MIT professor Eleanor Westney sees U.S., Japanese R&D trends headed in opposite directions

February 10, 1995

By Jeffery Kahn,

In many respects, the United States and Japan have been headed in opposite directions since the 19th Century, says Eleanor Westney, MIT associate professor of management. Common to both countries, however, is the ongoing debate about the appropriate role of research and development.

Speaking at LBL on February 7, Westney discussed the history behind U.S. industrial re-engineering and the current Japanese effort to reconfigure its industrial technology development juggernaut. An expert on the evolution of organizations and business systems in Japan, Westney spoke as part of the Science and Technology in a Competitive World lecture series, which is jointly sponsored by LBL and UC Berkeley.

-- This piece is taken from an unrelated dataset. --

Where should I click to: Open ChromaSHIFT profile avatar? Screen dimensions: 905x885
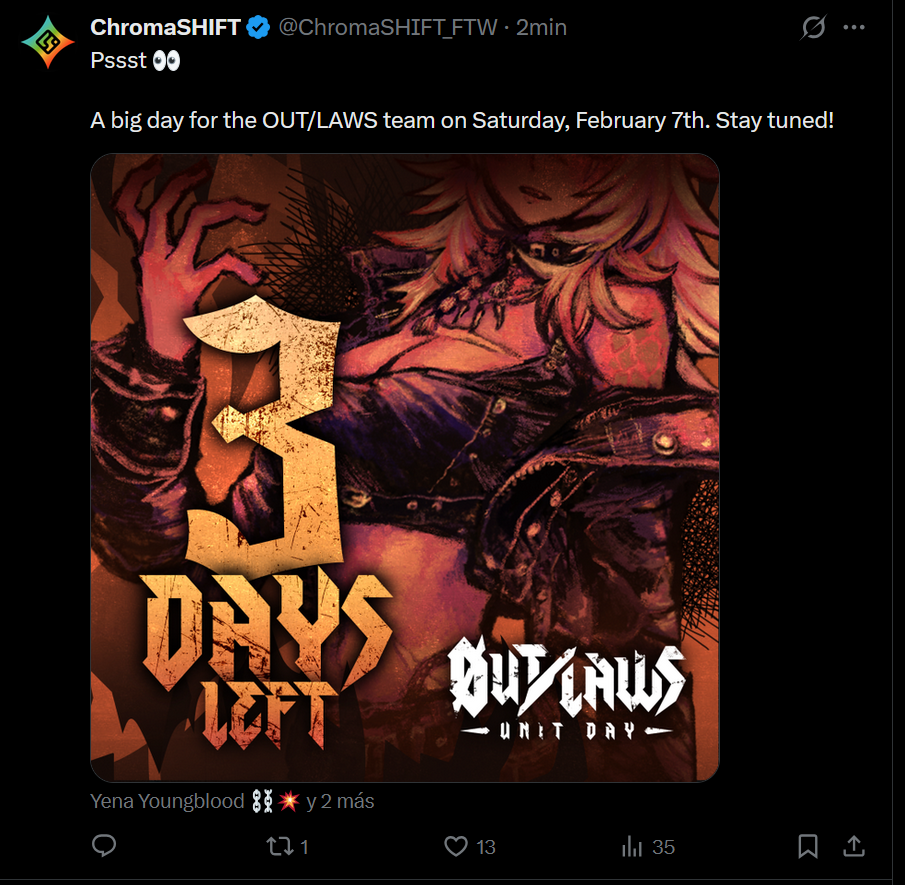click(x=48, y=42)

In the 1980s, Westney said, Japanese and U.S. industrial R&D budgets were headed in opposite directions. As budgets grew an average of more than 10 percent per year in Japan, expenditures shrank in the U.S.

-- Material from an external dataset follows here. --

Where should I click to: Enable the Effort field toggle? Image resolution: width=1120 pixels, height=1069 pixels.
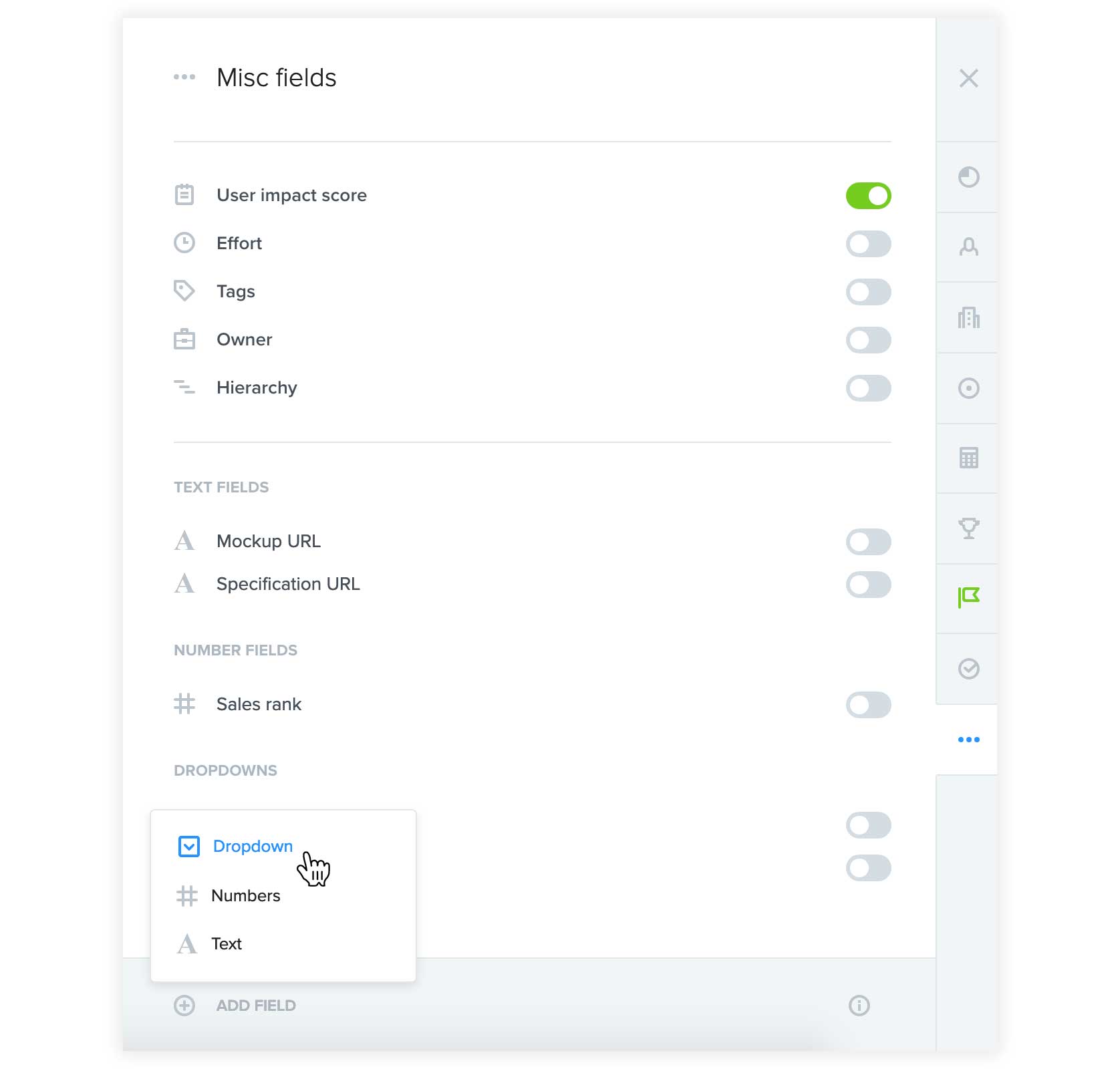868,244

During that decade, the best job in Japan was R&D director, she said. Not only were you building the products of the future, but you were in line to help lead the company. That was because of the Japanese conviction that business leaders must have a firm grasp of the nuts and bolts of technology.

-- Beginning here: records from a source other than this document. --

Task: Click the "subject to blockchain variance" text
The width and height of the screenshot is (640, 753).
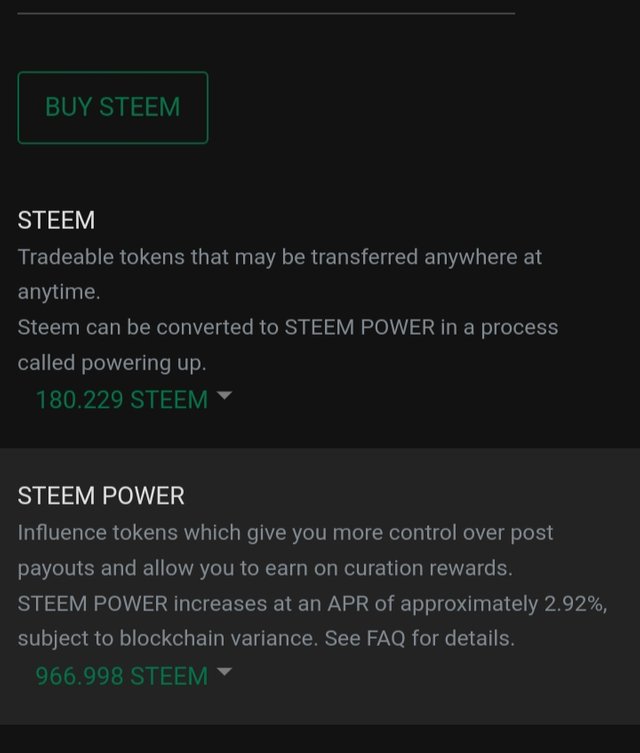Action: point(165,638)
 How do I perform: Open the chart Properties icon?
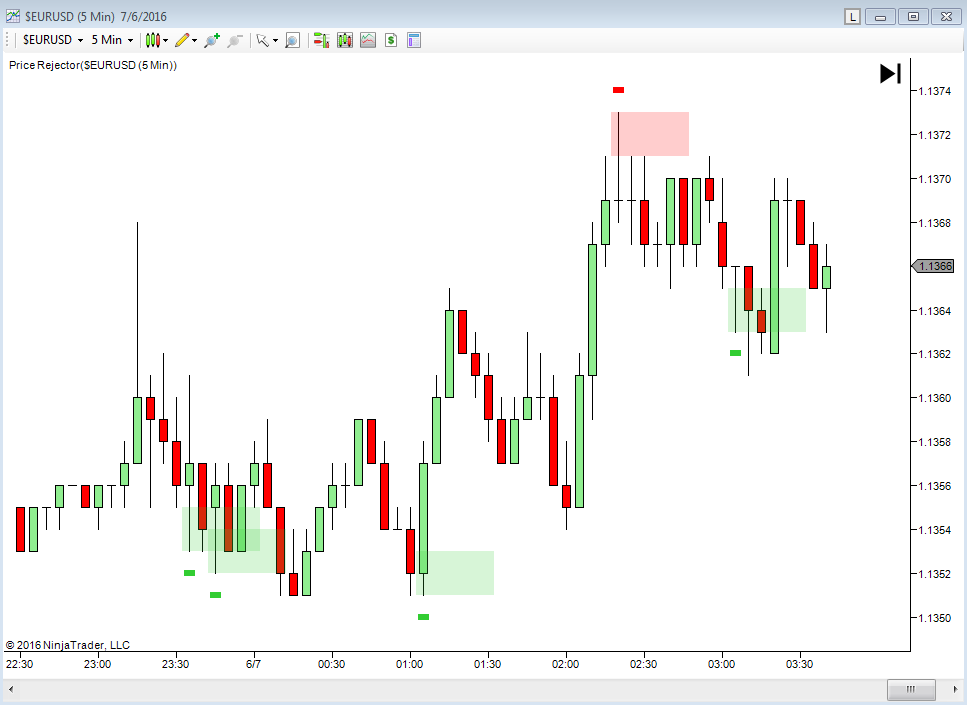coord(414,40)
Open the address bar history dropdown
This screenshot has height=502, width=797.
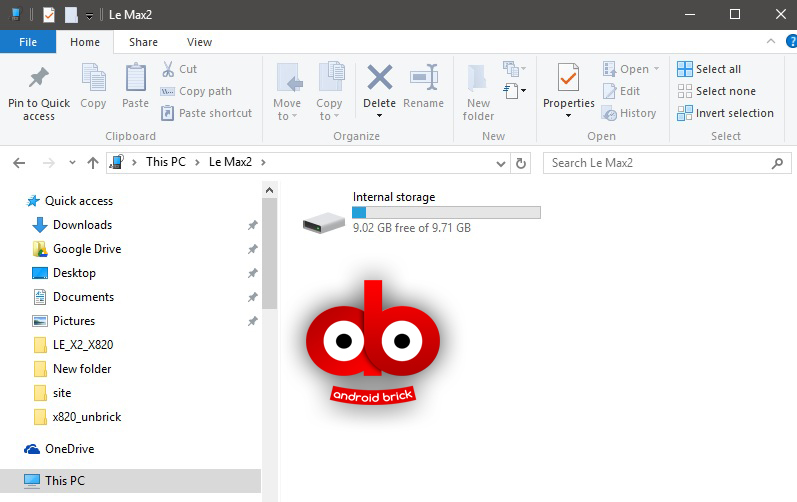[500, 163]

Things were very different in America. During the '80s, business leaders complained that corporate R&D was doing too much unfruitful and fundamental research. The credo in the U.S. was to scale back R&D and make it more responsive to the business side. The result was that the bottom line showed incredible profits for the Japanese and dwindling markets for the U.S. Then in 1992, just when Japanese industry thought it was on top of the world, the bubble burst. Concurrently, American industry, which had looked like it had lost its ability to compete globally, began to turn around.

"Japan thought it had solved the problems of creating innovative, globally competitive products and that the U.S. had lost its way," Westney said. "Then in 1992, Japan was confronted with many of the business pressures the U.S. had faced in the '80s--among them, more competitive U.S. products. The Japanese were shocked."

Westney said that as profits have fallen in Japan, corporate R&D budgets have been cut. This has occurred every year since 1992. She said the Japanese are now agonizing over how to reconfigure their industrial technology programs. Worried about the dearth of science and technology from which new products will evolve, they believe they must strengthen what has been a weak basic science infrastructure.

Westney said this is a formidable challenge. Japan has no counterpart to America's research universities, and the problem cannot be solved on a company level. Rather, she said, this is a national problem that is rooted in the culture. Product orientation is so strong within corporate R&D programs that fundamental science programs can quickly transform into applied efforts.

In the United States, corporate fortunes have see-sawed and improved in the 1990s. "In the '80s," Westney said, "there were attempts at mutual learning. The Japanese flew here, we flew there to learn about each other. I believe the Americans turned out to be better at learning from Japan than vice-versa. Certainly, it has been easier for the U.S. to adapt Japanese business systems than it has been for Japan to create a national basic science infrastructure."